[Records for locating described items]

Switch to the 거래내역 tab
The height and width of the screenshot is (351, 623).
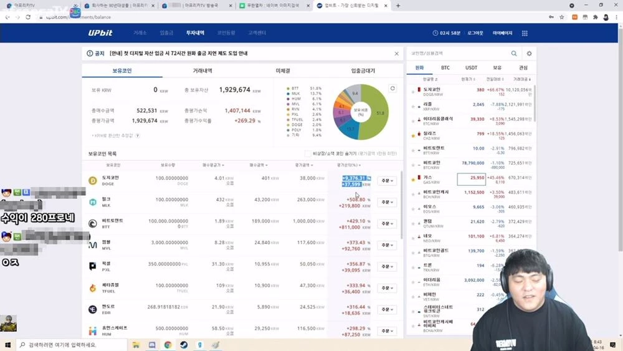[x=202, y=71]
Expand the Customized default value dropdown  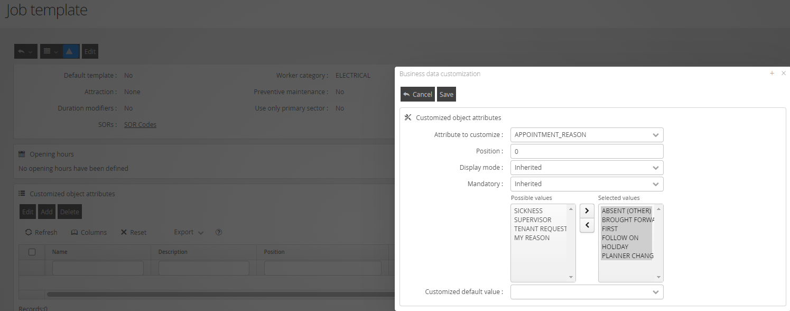[x=587, y=292]
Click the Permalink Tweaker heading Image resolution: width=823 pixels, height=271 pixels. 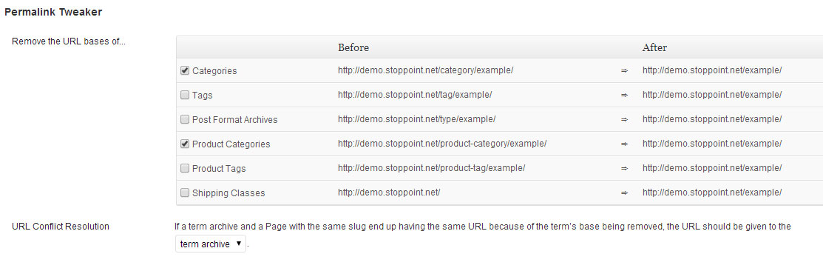point(53,12)
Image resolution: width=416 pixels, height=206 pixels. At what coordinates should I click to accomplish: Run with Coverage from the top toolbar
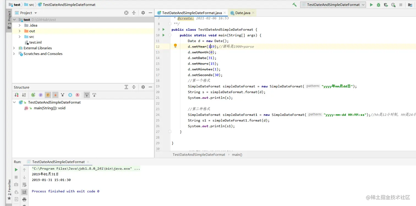[386, 5]
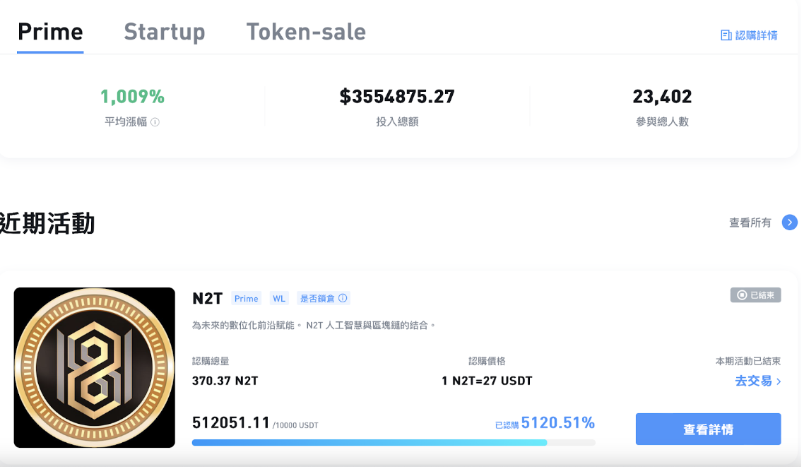804x469 pixels.
Task: Switch to the Startup tab
Action: pos(164,32)
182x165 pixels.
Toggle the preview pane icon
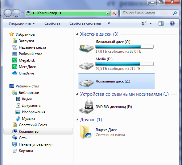[x=161, y=23]
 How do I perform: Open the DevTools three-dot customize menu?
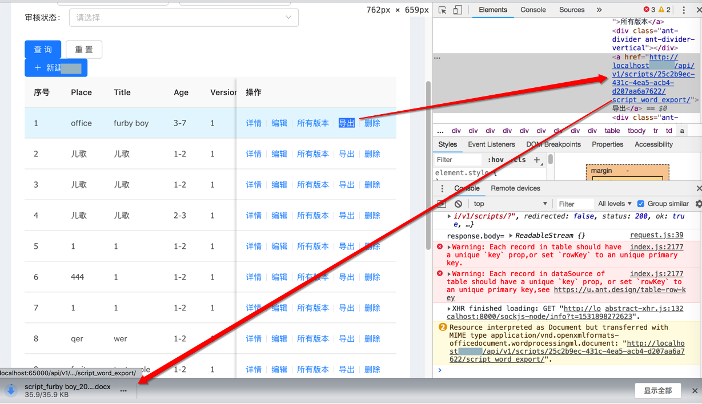[x=684, y=10]
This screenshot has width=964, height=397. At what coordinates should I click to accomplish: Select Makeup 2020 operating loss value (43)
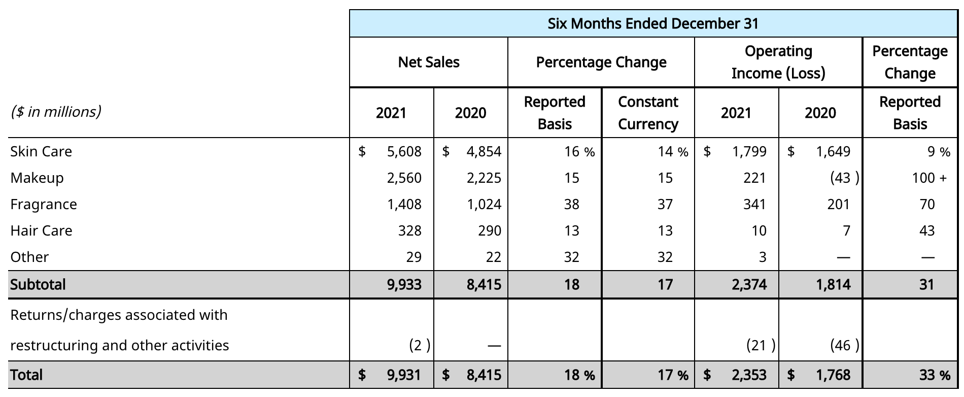tap(844, 178)
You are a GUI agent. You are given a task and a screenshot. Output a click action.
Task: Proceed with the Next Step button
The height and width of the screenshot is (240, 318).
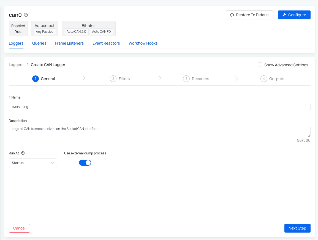[297, 228]
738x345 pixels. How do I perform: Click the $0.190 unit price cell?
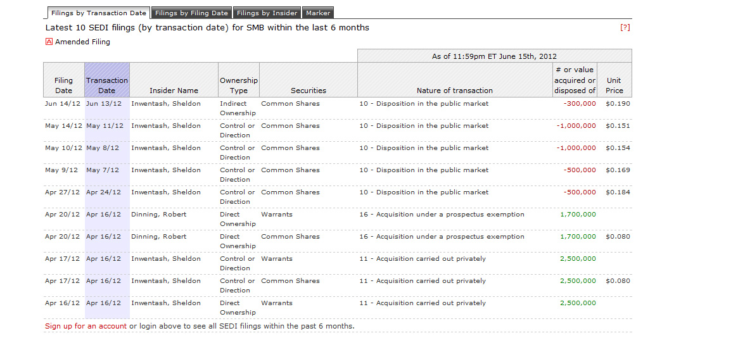click(x=618, y=104)

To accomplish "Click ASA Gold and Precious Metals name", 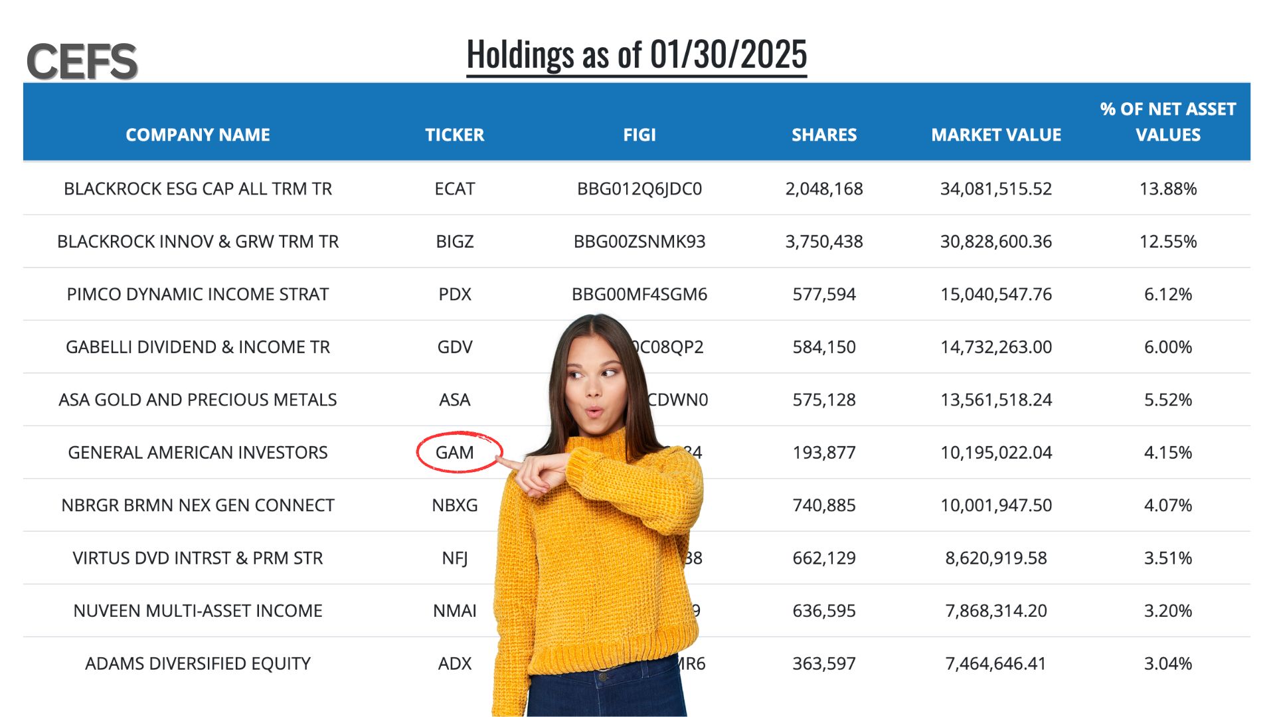I will (198, 400).
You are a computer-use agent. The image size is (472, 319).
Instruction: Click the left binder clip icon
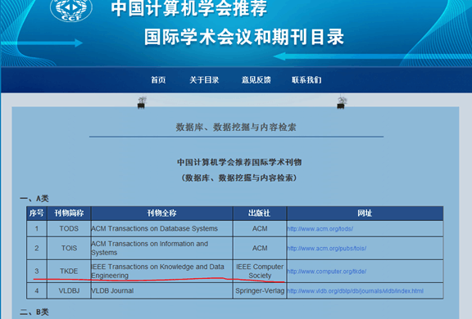141,102
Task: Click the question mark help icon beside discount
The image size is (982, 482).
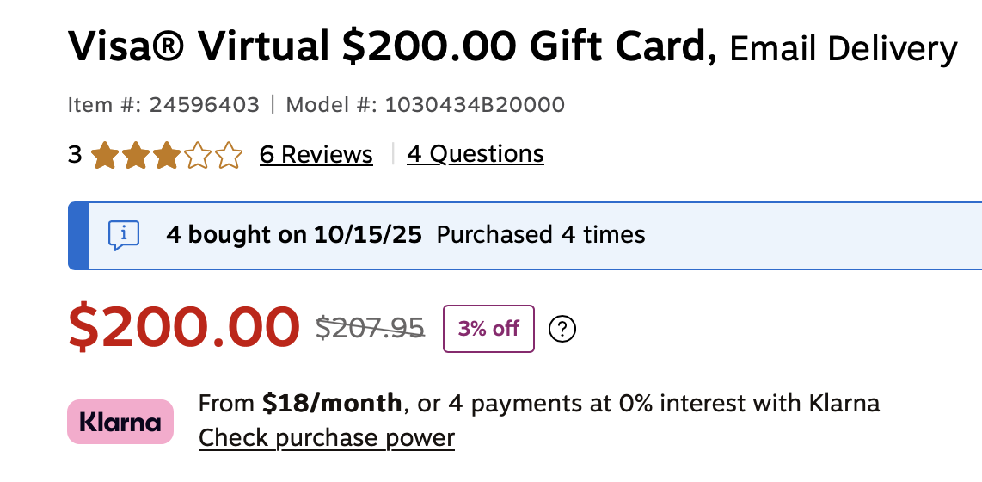Action: coord(562,329)
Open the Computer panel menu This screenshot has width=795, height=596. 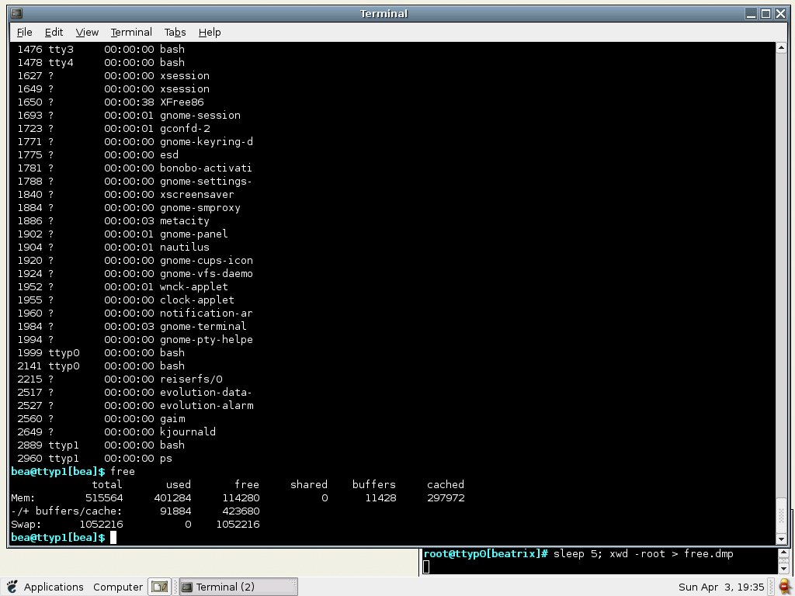coord(118,587)
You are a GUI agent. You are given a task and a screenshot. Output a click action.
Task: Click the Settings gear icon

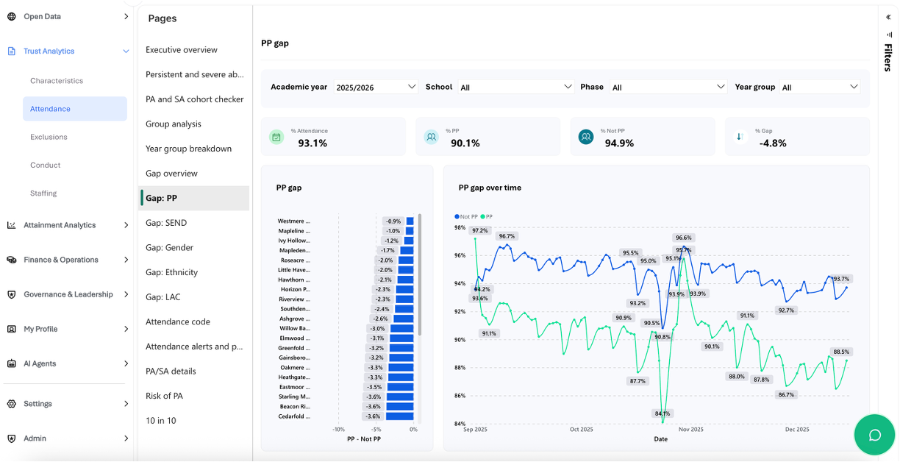[x=11, y=404]
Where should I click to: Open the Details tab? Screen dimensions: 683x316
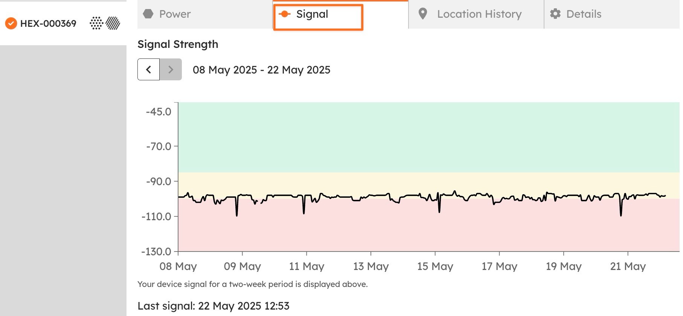point(612,14)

## Exercise brief
Edit the material from the line containing "Where should I" through the end of the material, inclusive, so that "Details" becomes "Summary" and everything else stays the same. Omit the pictures from your answer.

## Result for this task
Where should I click to: Open the Summary tab? Screen dimensions: 683x316
point(612,14)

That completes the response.